A CD-R created as described here allows a complete system configuration to be installed on another machine in about 20 minutes if you have minimal install, fast CPU and small hard disks. The time consuming steps are disk partitioning, creating filesystems and extracting from reinstall.tar. If you have to figure out partitioning, the install may take much longer. If you know exactly how you will partition the disk or can use existing partitions, this only takes a couple of minutes. Creating filesystems can be quite time consuming with large disks. A slow CD ROM drive or a large reinstall.tar will add significantly to the install time.

If you're using a CD-R like this to build multiple similar systems, you will need to manually adjust host names, IP addresses and the hosts table. I have successfully rebuilt systems with these CD-Rs on systems with different motherboards, CPUs, RAM and hard disks. The architecture must remain the same and if the system includes a custom kernel, that will need to support any hardware on the new system(s).

Changing Deleted Files

It's likely that over time you will want to change the deleted files. If sufficient space is available on the CD ROM, having all the executable files in an executable format on CD ROM is more convenient and flexible for experimenting with additional file removal. After the CD is made, when you decide a program should not routinely be kept on the system, you can easily replace it with a symbolic link.

Once it's determined that the CD is the right location for a program, the removal script should updated to reflect this. If you're experimenting with what can be removed, care needs to be exercised that any files removed manually are restored manually, before a subsequent version of the remove script is tested and matching deleted files tar is created.
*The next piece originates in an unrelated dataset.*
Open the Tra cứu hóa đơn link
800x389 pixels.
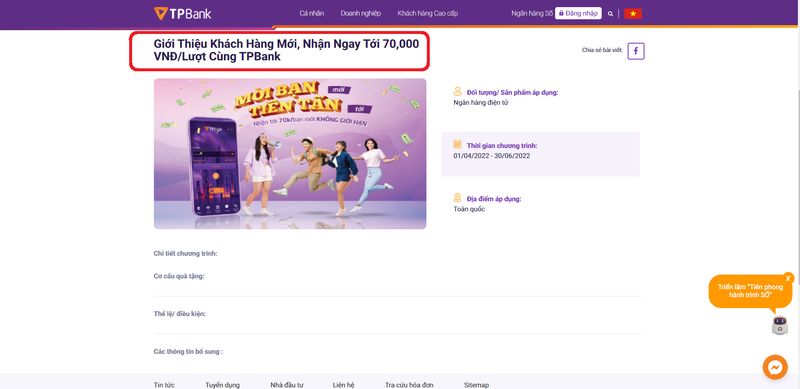click(x=410, y=385)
When a once deleted file is put back, I prefer to keep the file in the remove script but comment it out and add a comment why it was put back.

Backup Cycle

After a near full system tar is made, differential backups will initially be small in size. On any system that's used they will grow some every day. How fast they grow will depend on how the systems are used. When the differential backup size becomes cumbersome, a new full backup / install disk can be built. What's cumbersome will vary. Some sites may burn a CD per night per machine (wasting most of the space shortly after a new full backup has been made); other's may want to get multiple weeks of multiple machines on a single CD.

This creates a backup, install, system recovery process that requires only occasional full backups and relatively small daily backups for sites with systems that change at a slow to modest rate. This approach should work, with some variation, as long as a zipped reinstall.tar fits on a single CD ROM. This is including any web document trees or other application data. The full backups should not include log files or online backups which should be archived before making the reinstall.tar.
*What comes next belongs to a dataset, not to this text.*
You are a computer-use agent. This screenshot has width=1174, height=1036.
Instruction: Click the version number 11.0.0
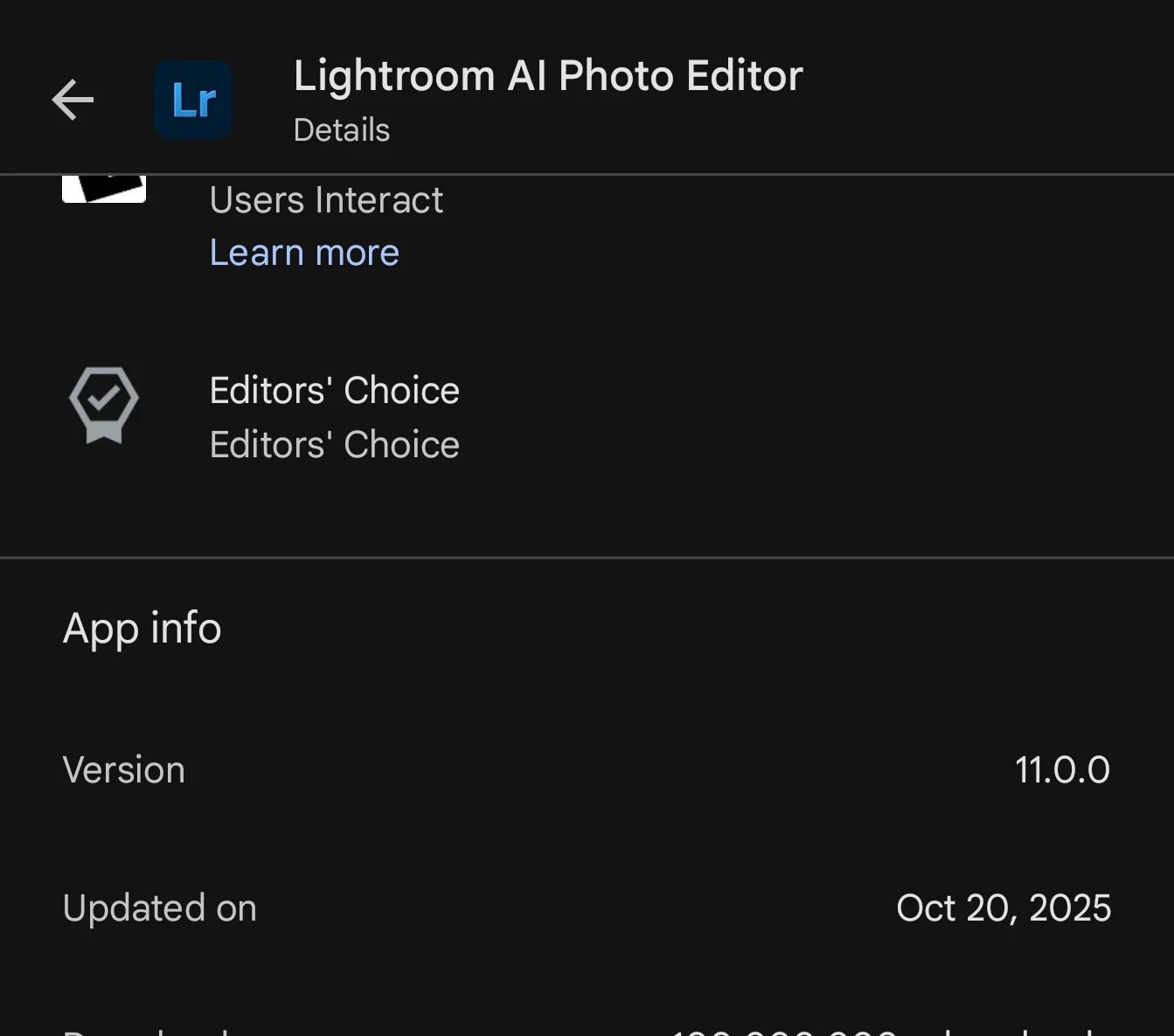1062,770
The best feature of this approach, besides providing for very low cost backups, is that the system can be restored quickly to almost any roughly similar hardware. The main drawbacks are that it won't scale to large systems and the complexity creating the recovery CD ROM.

Other Systems

Everything discussed here has been in reference to OpenBSD. There is little reason that a similar approach should not work with any operating system that meets two criteria. A basic install should be small enough that a gzipped tar of the full system fits on a CD ROM. The hardware specific components need to be localized in a few identifiable and preferably documented files. This probably applies to all the open source, UNIX like systems as well as to some of the more compact commercial UNIXs.

This approach obviously cannot be applied to Microsoft Windows systems. The confused mixture of hardware and software, operating system and applications, programs and data represented by the registry and the "system" directory prevent backups that can be reliably restored to any but essentially identical hardware as the original system.